O que quem está de fora, quem acha não ter de pensar como as coisas são e vão ser – pois só tem que alugar as coisas e utilizá-las, e sem os utilizadores, o autor destas linhas bem o sabe, a rede não seria necessária para nada – esses, certamente não imaginarão é o decorrente impacto territorial, de traçados para os cabos de fibras ópticas, das condutas, de edifícios, dos rearranjos intensos e extensos a que a tecnologia das fibras ópticas conduzirá nas áreas locais, nas áreas de central, como também é costume designá-las em linguagem profissional de quem trabalha, ou trabalhou, nas telecomunicações.
(Para os menos informados destas coisas, deve ser referido que noutras zonas da rede, nas zonas de interligação regional, interurbana, internacional / intercontinental, já há bastante tempo que as fibras ópticas são a solução «normal» para as artérias de transmissão.)

Será que…?

Ora, o certo é as linhas em fibras ópticas enfraquecerem muito menos os sinais de telecomunicações do que as ligações em pares de cobre. Mais. As diferenças entre as características de enfraquecimento dos sinais que cursam as linhas de fibra ópticas de ponta a ponta do acesso local de utilizador (da sua casa até à central) permitem larguras de banda – com atenuações aceitáveis – de ordens de grandeza superiores às mais eficientes soluções conhecidas para o cobre (a família dos sistemas xDSL, nomeadamente para além do popular ADSL, a solução para maiores velocidades VDSL).
Dos reduzidos enfraquecimentos dos sinais conseguidos com o emprego de fibras ópticas decorre que as extensões permitidas para os acessos locais serão bem maiores do que são as extensões dos acessos locais realizados em pares de cobre. O resultado do emprego de cabos de fibras ópticas será o aumento médio coberto por cada área de central – cada uma das novas áreas poderá corresponder a várias das antigas áreas. Este facto conduzirá à necessidade de um planeamento das novas áreas locais disruptivo relativamente à situação que levou tantas décadas a consolidar.

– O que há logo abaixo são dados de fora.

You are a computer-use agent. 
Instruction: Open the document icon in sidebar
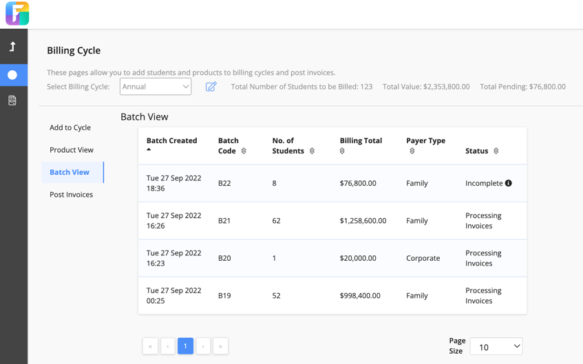[12, 100]
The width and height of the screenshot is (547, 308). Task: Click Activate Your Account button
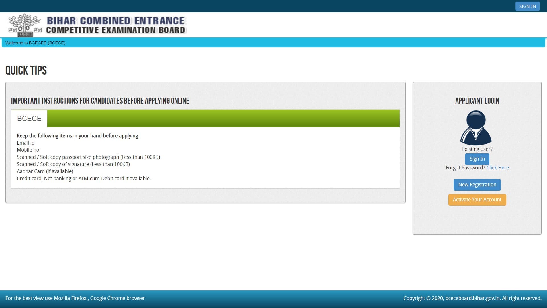coord(477,200)
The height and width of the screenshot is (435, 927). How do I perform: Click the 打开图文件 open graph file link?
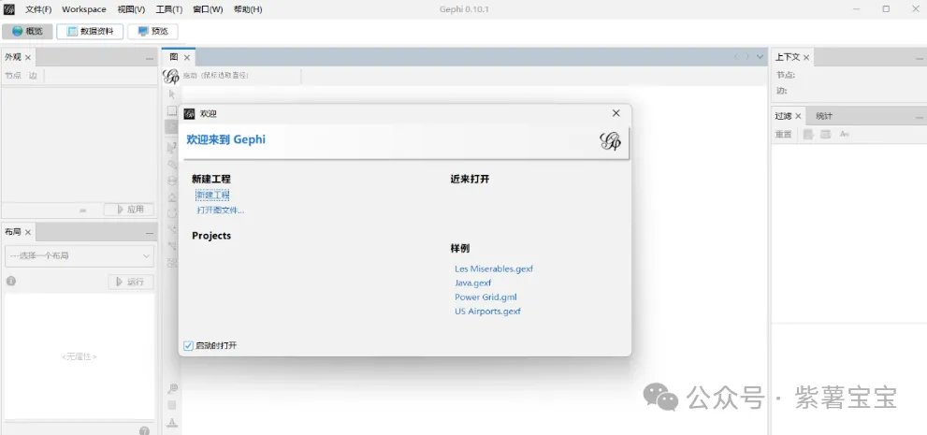220,210
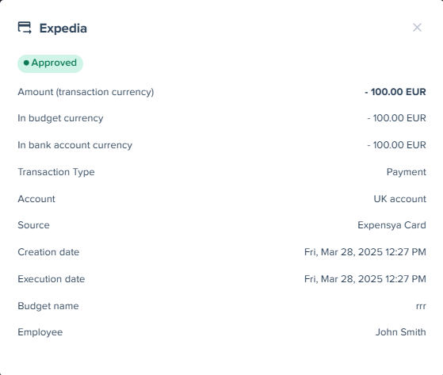This screenshot has width=443, height=375.
Task: Click the John Smith employee name
Action: pyautogui.click(x=401, y=332)
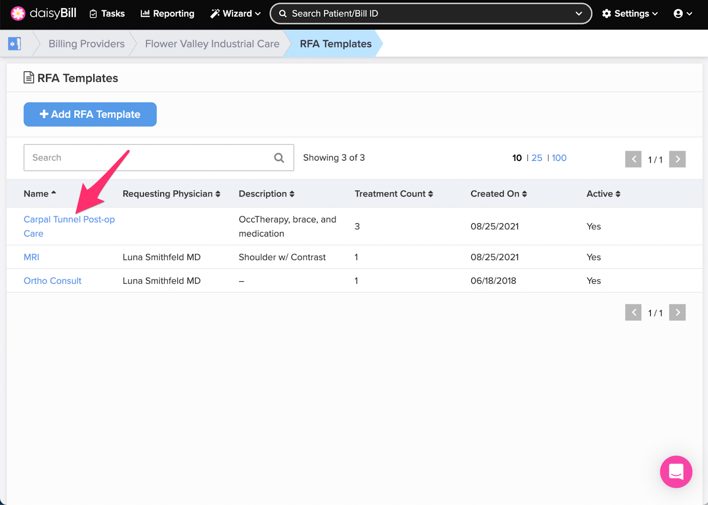708x505 pixels.
Task: Click Add RFA Template button
Action: 90,115
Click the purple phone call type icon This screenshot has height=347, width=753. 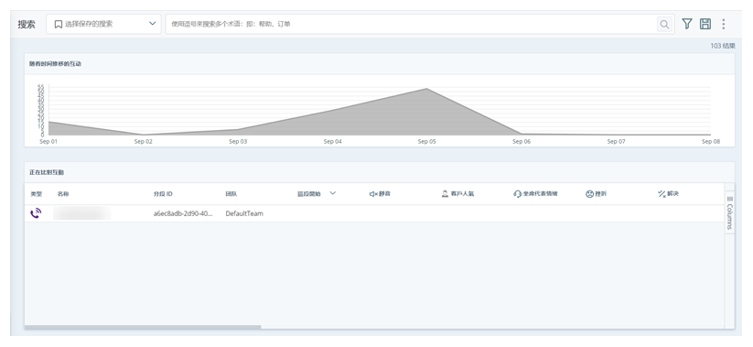[x=36, y=213]

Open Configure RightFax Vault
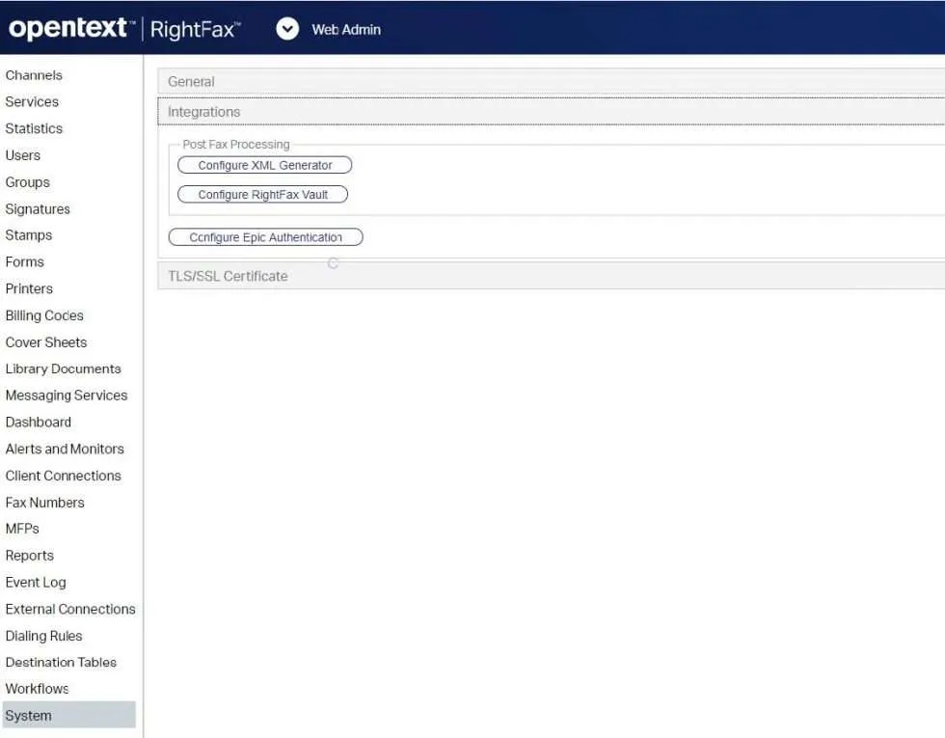coord(261,193)
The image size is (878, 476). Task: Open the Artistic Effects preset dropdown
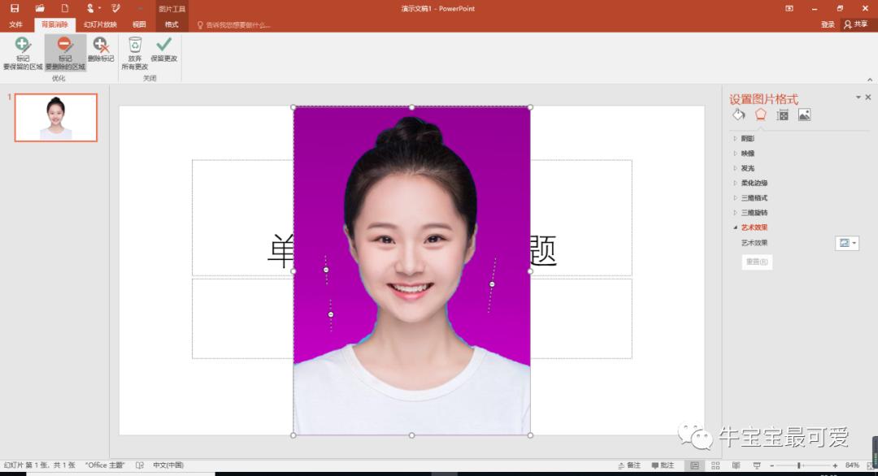pos(845,242)
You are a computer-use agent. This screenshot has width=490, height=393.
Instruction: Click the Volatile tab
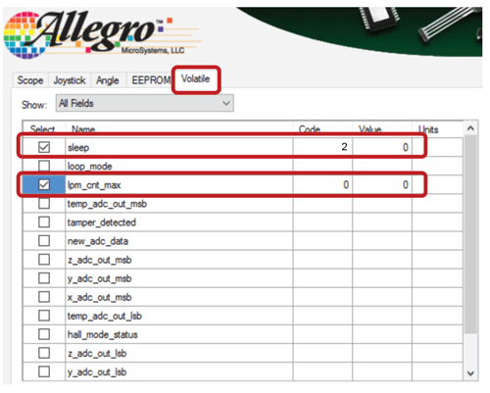tap(196, 79)
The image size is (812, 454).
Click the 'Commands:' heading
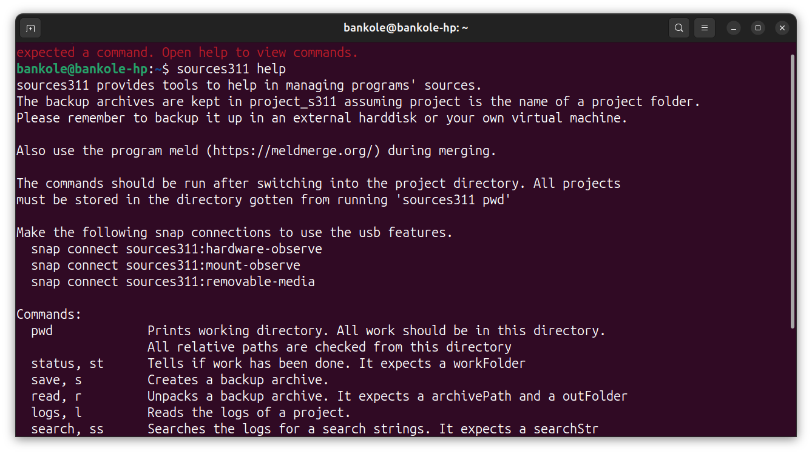point(49,314)
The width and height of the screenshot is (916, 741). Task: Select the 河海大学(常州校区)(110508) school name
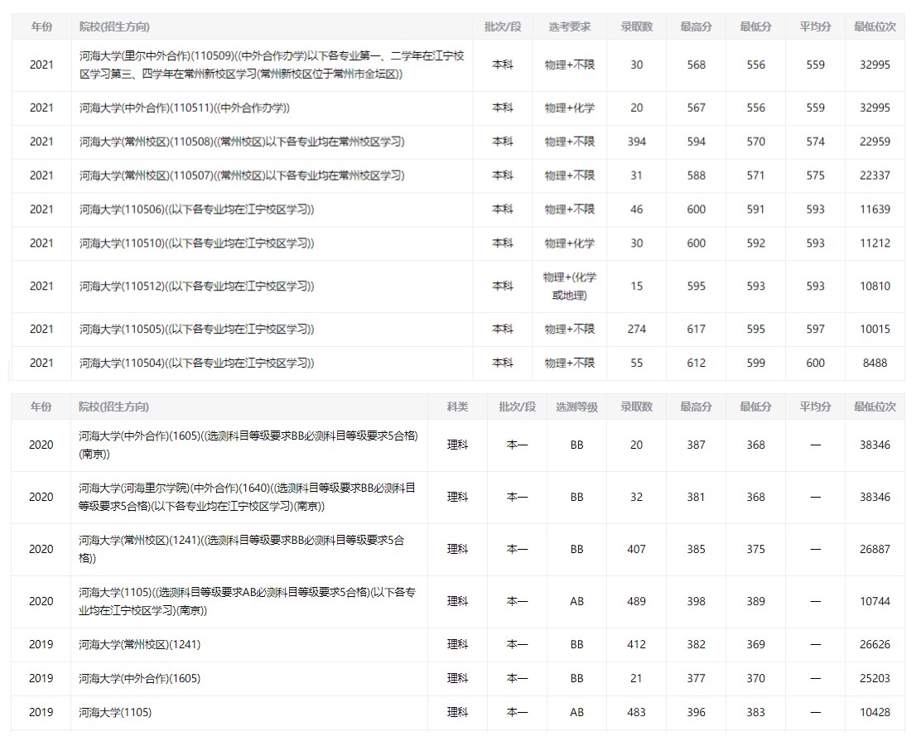242,142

Pensarão os leitores: Ah, se forem espertos, tanto quanto possível os operadores detentores das infra-estruturas tenderão a aproveitar as existentes em termos quer de edifícios quer de condutas; até poderão vender os edifícios sobrantes. Serão muitas as vantagens. Pensarão outros leitores: Ena pai, o que para aí vai de construção de novas condutas para confluir nas novas supercentrais, vai ser um desassossego terrível para o trânsito!
Outra questão que já anda também no ar: operadores «incumbentes» financeiramente mais poderosos entrarão noutros países para estabelecer infra-estruturas alternativas às dos incumbentes. Viva a concorrência! Talvez, quem sabe? E poderá vir a haver novas áreas de supercentrais consoante as redes de cada operadora! Alto lá. Onde já vai isso. Até nas redes móveis, nomeadamente a partir da 3G, já se está a querer andar no sentido de infra-estruturas partilhadas…
O que se perfila, pois, são investimentos enormes e projectos exigindo imensos recursos humanos superqualificados e coordenações pesadas – superprogramas à vista? Será que ainda nos vamos rir muito, ou chorar, quando os recursos públicos e as participações dos estados, incluindo o tão invocado dinheiro dos contribuintes, forem novamente trazidos à baila?